Dedication ceremonies for the new William Street School are set for 6:30 p.m. Wednesday at the site off William near Siebert Road.

The red and light gray brick structure with its green window frames and pitched, shingled roof -- reminding some people of a large residence or contemporary office building more than a school -- will be open to the public for self-guided tours between 9 a.m. and 3 p.m. Thursday.

"I'm absolutely in love with it," its first principal, Karen MacGamwell, said last week. "It has a light and airy spaciousness, a feeling of peace, simply a beautiful environment for children to learn in."

Spawned by growth in the second-ring suburb, the $17.9 million Lancaster school is only the fifth new public school built in the county since the 1970s, officials said.

"It's on budget," said Donald M. Van Cott, project administrator. And it's on schedule, thanks in part to an El Nino winter that cut a month or two off the construction schedule, said architect John F. Doster of Trautman Associates.

The architecture -- featuring shingled gable roofs, dormers with round windows, and extensive use of skylights -- combines classical school, contemporary technology and residential designs, while departing from the flat-roofed school styles of the 1960s.

"We were shooting for a kind of high-tech home look," Doster said. "The skyline of the building looks a great deal like its residential surroundings, which I think has a lot to do with the feeling of comfort about the building."

The school was built to relieve enrollment pressures by taking fifth-graders out of the district's elementary schools and the sixth grade from its overcrowded middle school. Voters defeated a plan to build a second middle school several years ago.

The unusual fifth-sixth grade configuration has its advantages, according to Mrs. MacGamwell. "Parents have told me it's the best of both worlds because it lets their kids be younger a little longer and have two years to ease into the more independent style of the middle school and high school," she said.

But new school or not, Lancaster's growth problems aren't letting up. In April, officials projected a first-year enrollment of 830 children at the new school, designed with a capacity of 1,000. By last week, the actual count was up to 908.

Features of the new William Street School include

40 large classrooms with four desktop computers, one laptop computer and a sink in each.

A 200,000-gallon, competition-sized swimming pool with six racing lanes, plus a ramp and another lane for the disabled.

A three-level cafetorium, with two levels for lunch and one for music practices and performances. It has three serving lines -- pizza, entree and express -- and seats 350 people for dining and 750 for performances. The school will have six bands, one orchestra and five choruses.

A large art studio. "Most colleges don't have one as big or as nice as this," School Superintendent Joseph L. Girardi said during a tour last week.

The swimming pool has drawn flak from some residents because there is no pool at the pupils next step up the educational ladder, Aurora Middle School. Girardi said his response has been, "If they learn in the fifth and sixth grades, they're not going to forget how to swim before they get to high school," which does have a pool.

"Every child will be a swimmer by the time they leave here," Mrs. MacGamwell said. Youngsters will take swimming twice a week for 12 weeks during each of their two years at William, she said.

But Mrs. MacGamwell is most proud of how her new school is laid out in four educational "neighborhoods," two in each wing. In each neighborhood, eight to 10 classrooms surround a "commons" area equipped with four television monitors and four floor jacks for portable computers.

"You can just feel how the learning will transcend the four walls of the classroom here," she told a visitor last week. "The commons is like the town square, with the classrooms all around it, and all the learning spilling out into it," the principal said.

"It's obvious this building was designed from the curriculum up, so to speak, as opposed to building a building and then stuffing the curriculum into it," Mrs. MacGamwell said.

— Tasks to complete —
• a. Can you reproduce the part of the school article starting at "Spawned by growth" and ending at "1970s, officials said.", word for word?
• b. How would you render this sentence from the school article in Spanish: "Voters defeated a plan to build a second middle school several years ago."

— Data records —

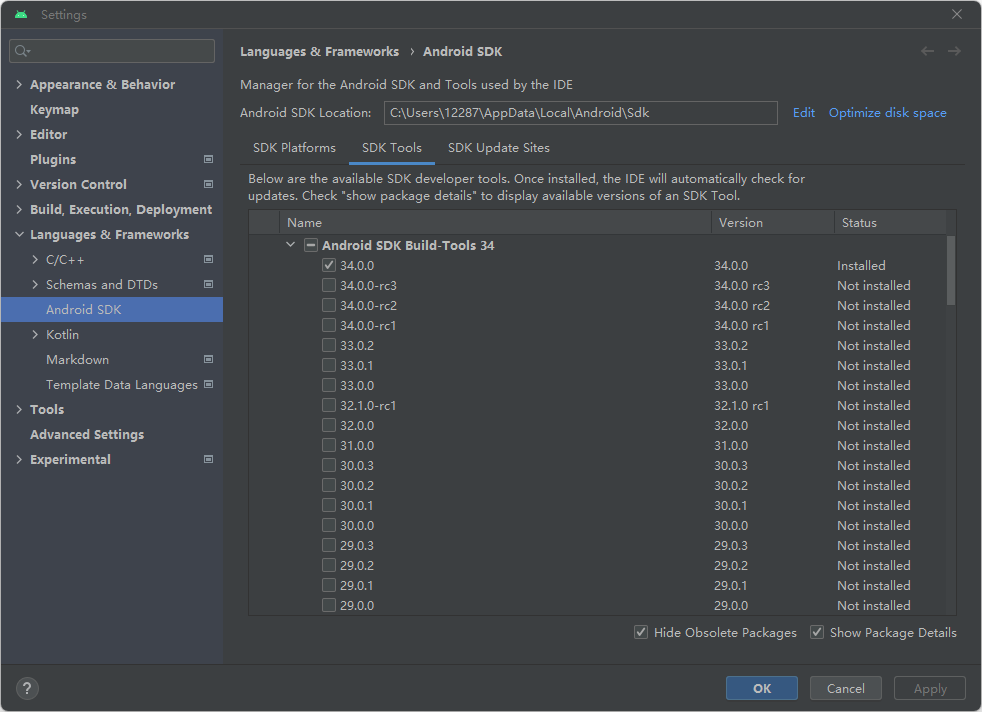982x712 pixels.
Task: Click the Android SDK Location field
Action: pos(581,113)
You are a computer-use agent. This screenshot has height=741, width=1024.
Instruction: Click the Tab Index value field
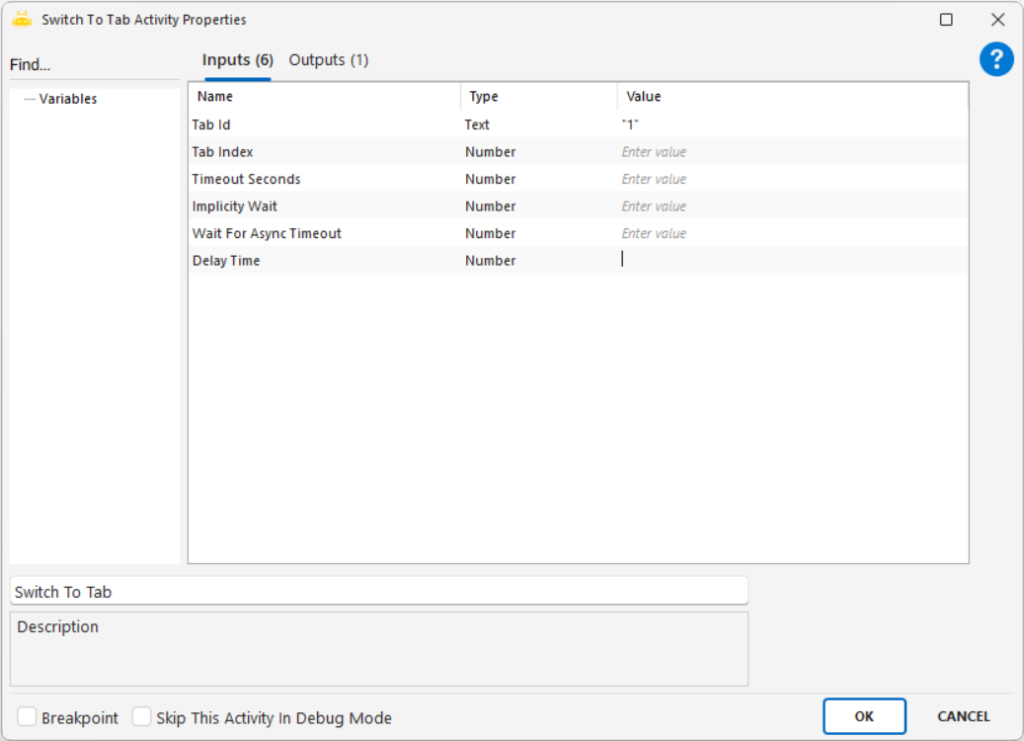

— In response —
• a.
Spawned by growth in the second-ring suburb, the $17.9 million Lancaster school is only the fifth new public school built in the county since the 1970s, officials said.

• b. Hace varios años, los votantes rechazaron un plan para construir una segunda escuela intermedia.